In Benaras, she meets the son of the Dom she thinks is her father (no, not a gratuitous coincidence, she asks around for the Dom by name) and is invited to his sisters wedding. At the wedding, she discovers that her father, if he is indeed her father, is not the Dom but rather is the Dom’s brother Arnab, a school teacher in Delhi. She returns to Delhi where she follows Arnab from the school but then returns to France without meeting him. He, in a sense, remains the last untouchable.

While the India/France contrast works well in the film, Jacquot, unfortunately, overplays the untouchable angle. On the flight to Delhi, Jeanne is seated next to a mysterious Indian, an untouchable himself, who mysteriously disappears mid-flight through the machinations of the Flight Attendants. This episode, designed presumably to lecture the audience about untouchables, is seeped in the mysterious ways of the Orient of books like The Moonstone. These mid-nineteenth century ideas have no place in a modern film.

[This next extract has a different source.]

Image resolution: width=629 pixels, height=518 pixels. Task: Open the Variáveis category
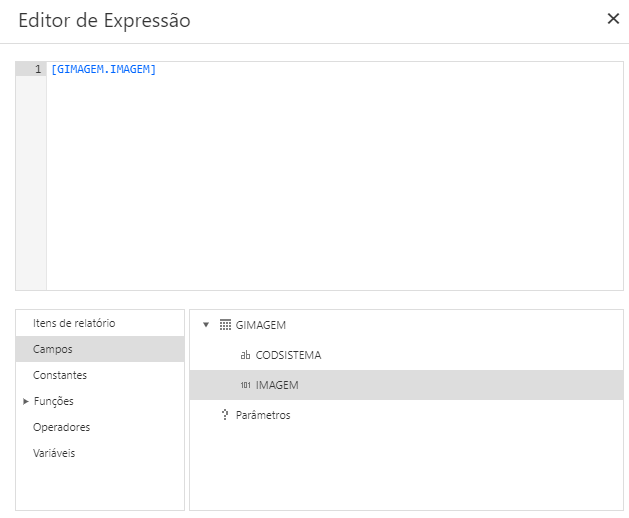coord(54,453)
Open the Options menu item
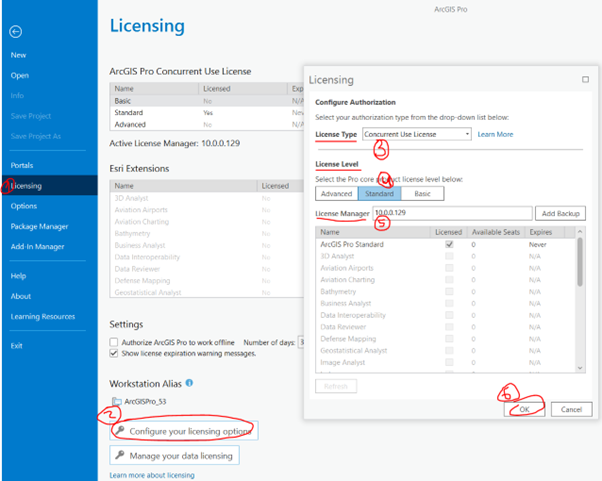 (x=24, y=206)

In another episode, a gay French man takes Jeanne along to visit his cousin, a sister of St. Theresa at a convent near Varanasi. In the conversation that follows, the gay man and his cousin seem to be on different planets and one can only assume that Jacquot is trying to imply that all human relationships are untouchable.

In summary, the film is worth seeing just to see the familiar sights of India through the eyes of an outsider. But, as cinema, the film was a little disappointing with a simplistic message and a storyline that is, um, untouchable.